▶ _Textauszug_:
Frage 2: Ist dem Senat bekannt,
dass dabei auf zahlreichen
Linien von der BVG sogar
die ersten und/oder auch die
letzten Fahrten (u.a. auch
von Buslinien, die die neuen
Fernbahnhöfe erschließen)
gestrichen wurden, obwohl
sie in dem frisch erschienenen
Kursbuch veröffentlicht
wurden?
Antwort zu 2: Ja. Die BVG hatte sich an den
Aufgabenträger gewandt und um Zustimmung
zu einer möglichst kurzfristige Korrektur
des unter 1. genannten „ungeplanten
Mehrangebotes" im Fahrplan gebeten. Die
in der Frage implizierten „erste und letzte
Fahrten" beziehen sich auf Fahrten in den
Übergangszeiten zwischen Tages- und
Nachtangebot. Hier hat das Streichen der
genannten Fahrten ungewollte Überschneidungen
und Doppelangebote verhindert.
Seitens der BVG wurde zugesichert, dass
durch die gestrichenen Fahrten keine Lükken
zwischen dem Tages- und dem Nachtangebot
bestehen.
Frage 3: Wie wurden die Fahrgäste - insbesondere
hinsichtlich der unter 2. beschriebenen
Fahrten - informiert?

▶ _Quellenmaterial_:
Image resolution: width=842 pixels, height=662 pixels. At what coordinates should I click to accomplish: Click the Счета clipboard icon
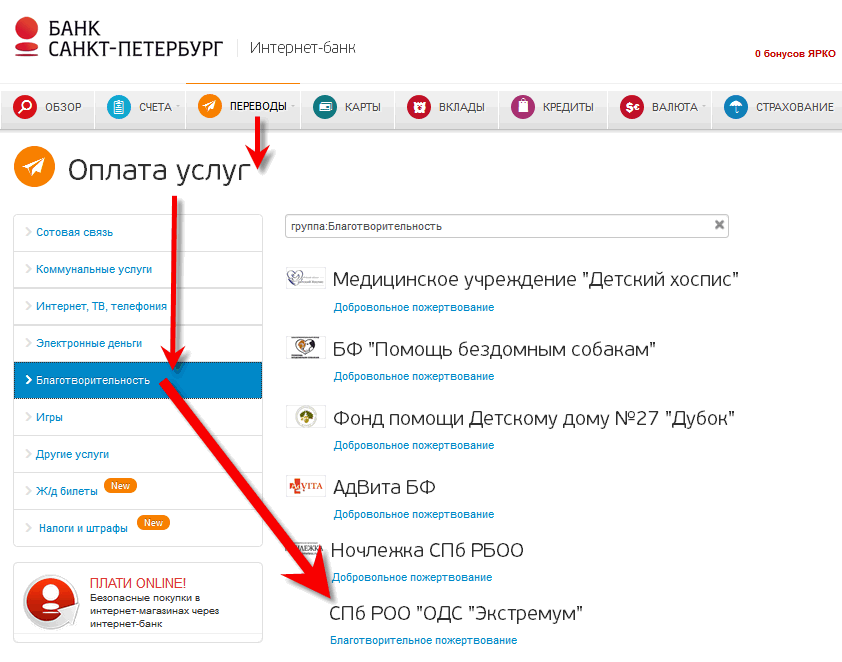click(119, 107)
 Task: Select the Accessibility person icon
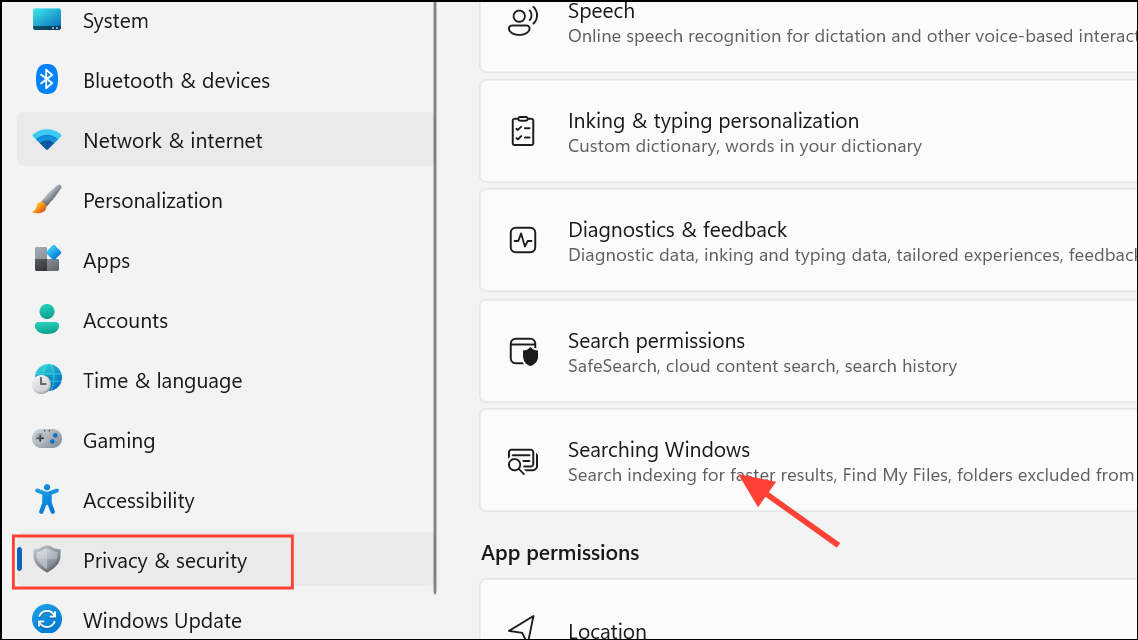coord(47,500)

▶ _Aufgabenstellung 1_:
Beantworten Sie anhand des Textauszugs zu den gestrichenen BVG-Fahrten die folgenden Fragen:
(a) An wen hatte sich die BVG laut „Antwort zu 2" gewandt?
(b) Worauf beziehen sich die in der Frage implizierten „erste und letzte Fahrten"?
(c) Was hat das Streichen der genannten Fahrten verhindert?
▶ _Aufgabenstellung 2_: Führen Sie den Textauszug zu den gestrichenen BVG-Fahrten nach der zuletzt gestellten Frage fort.

▶ _Schriftliche Antwort 1_:
(a) An den Aufgabenträger.
(b) Auf Fahrten in den Übergangszeiten zwischen Tages- und Nachtangebot.
(c) Ungewollte Überschneidungen und Doppelangebote.

▶ _Schriftliche Antwort 2_:
Antwort zu 3: Hierzu teilt die BVG Folgendes
mit: „Für Informationen zum Fahrplan stellt
die BVG den Kunden verschiedene Kanäle
zur Verfügung. Die wichtigsten sind der
Fahrplanaushang an Haltstellen und Bahnhöfen,
die elektronische Fahrplanauskunft
im Internet und die Auskunft über das Call
Center der BVG. Dagegen hat das Fahrplanbuch
mit einer verkauften vierstelligen Zahl
an Exemplaren weniger Bedeutung, die weiter
sinkt. Außer dem Fahrplanbuch, das einen
längeren Druckvorlauf hat, wurden alle
anderen Informationskanäle noch vor dem
Fahrplanwechsel korrigiert und enthalten
die gestrichenen Fahrten nicht. Für das Fahrplanbuch
erscheint im Juli ein kostenloser
Nachtrag, der die Korrektur dann ebenfalls
enthält."
Frage 4: Welche zwingende Veranlassung
gab es, kurzfristig und abweichend von den
im Kursbuch vom 28. Mai 2006 abgedruckten
Fahrplänen Streichungen insbesondere
auch von ersten und letzten Fahrten vorzunehmen
und erteilte der Senat dazu die
Zustimmung (wenn ja, wann)?
Antwort zu 4: Hierzu teilt die BVG Folgendes
mit: „Veranlassung zur Streichung der zusätzlichen
Fahrten in den Übergangszeiten
zwischen Tages- und Nachtangebot war der
zusätzliche verkehrliche, nicht geplante und
nicht erforderliche Betriebsaufwand."
Die Genehmigungsbehörde hat im Einverständnis
mit dem Aufgabenträger dieser Änderung
des Fahrplanangebotes am 24. Mai
2006 zugestimmt.
Frage 5: Hält der Senat ein derartiges Vorgehen
für fahrgastfreundlich und welche Vorkehrungen
werden getroffen, um zukünftig
ein solches Verhalten der BVG oder anderer
Unternehmen auszuschließen?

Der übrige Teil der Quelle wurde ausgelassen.